(Stored items)
Segment Open
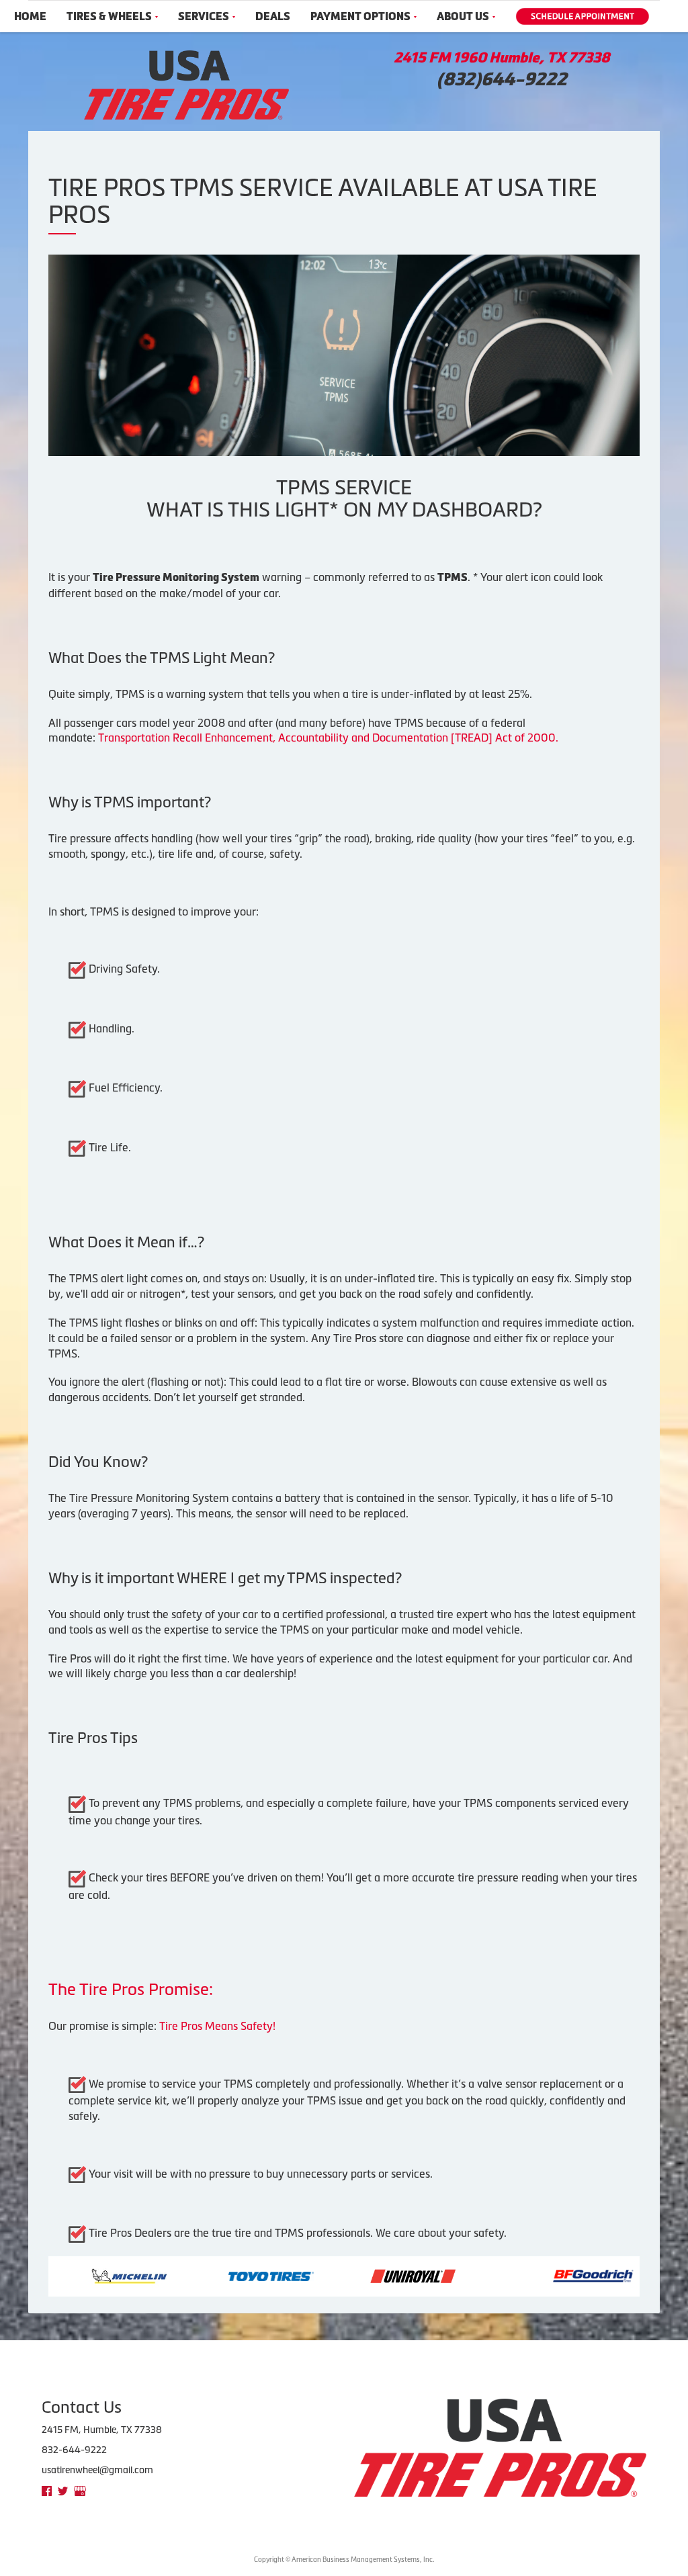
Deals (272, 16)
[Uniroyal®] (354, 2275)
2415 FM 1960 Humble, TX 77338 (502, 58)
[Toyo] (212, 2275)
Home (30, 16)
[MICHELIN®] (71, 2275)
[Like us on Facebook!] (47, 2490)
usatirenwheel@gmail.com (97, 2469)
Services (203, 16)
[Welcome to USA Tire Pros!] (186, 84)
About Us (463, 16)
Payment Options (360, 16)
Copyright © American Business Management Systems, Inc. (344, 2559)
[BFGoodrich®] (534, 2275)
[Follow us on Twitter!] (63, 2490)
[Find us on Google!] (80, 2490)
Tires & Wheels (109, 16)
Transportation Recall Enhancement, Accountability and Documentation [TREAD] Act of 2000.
Segment Closed
§ WHAT YOU NEED TO DO
The response should be the lines from the one containing "[Follow us on Twitter!] (63, 2490)" through the last line of the data, set down exactly and with no other line.

§ YOUR SOLUTION
[Follow us on Twitter!] (63, 2490)
[Find us on Google!] (80, 2490)
Tires & Wheels (109, 16)
Transportation Recall Enhancement, Accountability and Documentation [TREAD] Act of 2000.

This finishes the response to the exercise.